Sécurité et reconstruction

Pourquoi k-1 parts n'apprennent rien

La partie facile est de comprendre que k parts reconstruisent le secret. La partie profonde, celle qui fait la sécurité du schéma, est de comprendre pourquoi k - 1 parts n'apprennent absolument rien.

L'intuition géométrique

Reprenons le seuil k = 2, donc une droite. Supposons qu'un espion capture une seule part, disons (1, 10). Que peut-il déduire du secret S = P(0) ?

  y
   |          . '     <- une infinité de droites
10 |  *(1,10) . '        passent par le seul point (1,10)
   | .   ' .  '
   |'  '     '
   +--------------- x
   0   1

Pour CHAQUE valeur de S en x=0,
il existe exactement une droite
passant par (1,10). Aucune n'est
plus vraisemblable qu'une autre.

Par un point unique passe une infinité de droites. Pour chaque valeur imaginable du secret en x = 0, il existe exactement une droite qui passe aussi par (1, 10). Toutes ces valeurs de S sont donc également possibles. La part capturée n'élimine aucune hypothèse.

Le cas général : k - 1 points

Le raisonnement se généralise. Avec k - 1 parts d'un polynôme de degré k - 1 :

Fixons k-1 points. Testons une valeur candidate S = v.
Cela ajoute le point (0, v) : nous avons alors k points,
qui déterminent UN unique polynôme de degré k-1.

  candidat S = v0  -> un polynôme cohérent P0
  candidat S = v1  -> un polynôme cohérent P1
  candidat S = v2  -> un polynôme cohérent P2
       ...                 ...
Chaque valeur possible du secret est compatible
avec les k-1 parts. Aucune n'est distinguable.

Pour toute valeur candidate v du secret, il existe exactement un polynôme de degré k - 1 qui passe par les k - 1 parts connues et par (0, v). Il y a donc autant de polynômes cohérents que de valeurs possibles du secret, et ils sont tous aussi vraisemblables.

Sécurité parfaite : l'analogie du masque jetable

Cette propriété a un nom fort : la sécurité parfaite (ou sécurité inconditionnelle). Elle signifie que la connaissance de k - 1 parts ne change rien à la probabilité de chaque secret :

P(secret = S | k-1 parts connues) = P(secret = S)

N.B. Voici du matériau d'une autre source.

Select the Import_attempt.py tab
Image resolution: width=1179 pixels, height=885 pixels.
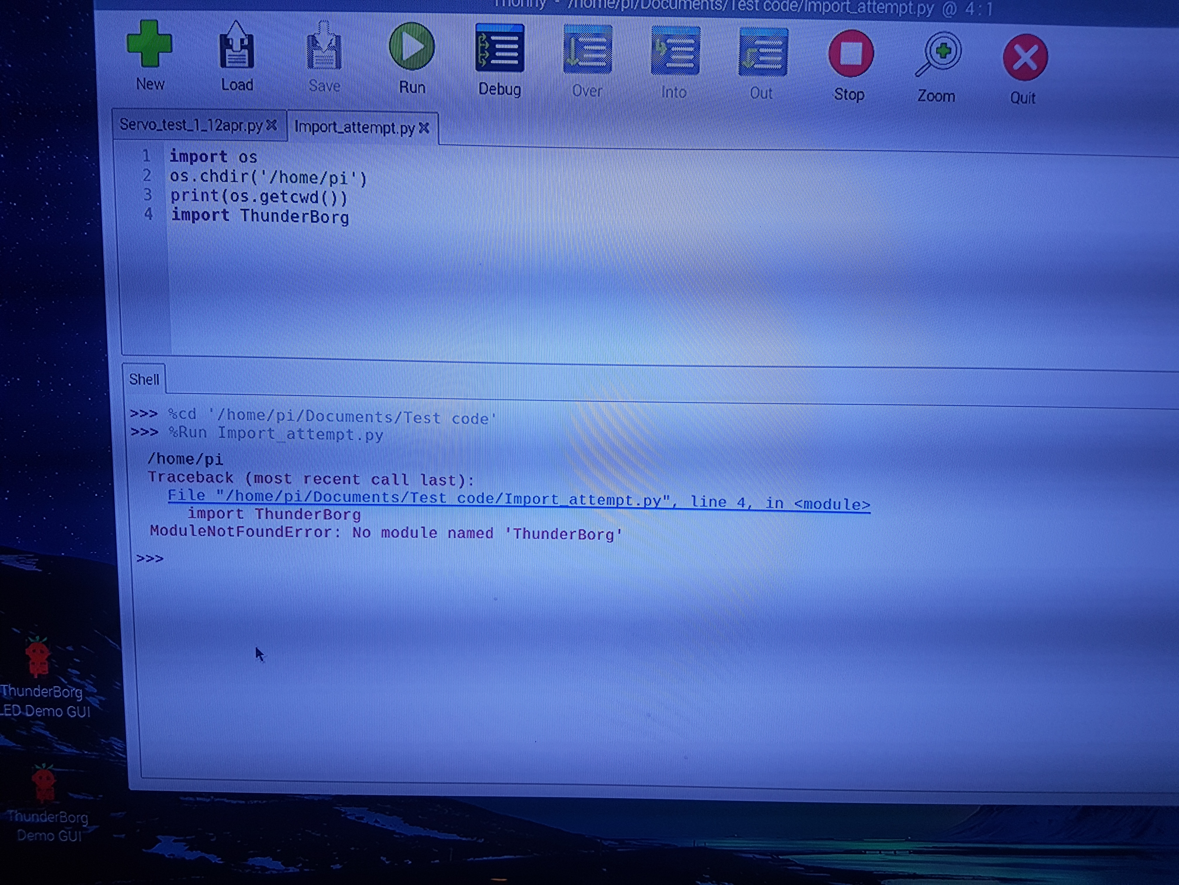(x=354, y=128)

C'est exactement la garantie du masque jetable : le texte chiffré n'apprend rien sur le message clair. Ici, k - 1 parts n'apprennent rien sur S.

Masque jetable Shamir (k-1 parts)
Ce qui est observé le texte chiffré k - 1 parts
Information sur le secret aucune aucune
Type de sécurité parfaite / inconditionnelle parfaite / inconditionnelle
Tient face à puissance de calcul infinie puissance de calcul infinie

C'est une différence majeure avec RSA : la sécurité de Shamir ne suppose aucun problème difficile. Elle est prouvée, et un attaquant même infiniment puissant n'apprend rien de k - 1 parts.

Une condition à respecter

Cette perfection suppose des coefficients a_1, ..., a_{k-1} tirés vraiment au hasard et une arithmétique en corps fini (leçon suivante). Un tirage biaisé briserait la garantie.

En résumé

  • Avec k - 1 parts, une infinité de polynômes de degré k - 1 restent compatibles : un pour chaque valeur possible du secret.
  • Toutes les valeurs du secret sont donc également probables : les parts n'apprennent rien.
  • C'est la sécurité parfaite, la même garantie que le masque jetable, valable même contre un attaquant au calcul illimité.
  • Elle exige des coefficients tirés au hasard et une arithmétique en corps fini.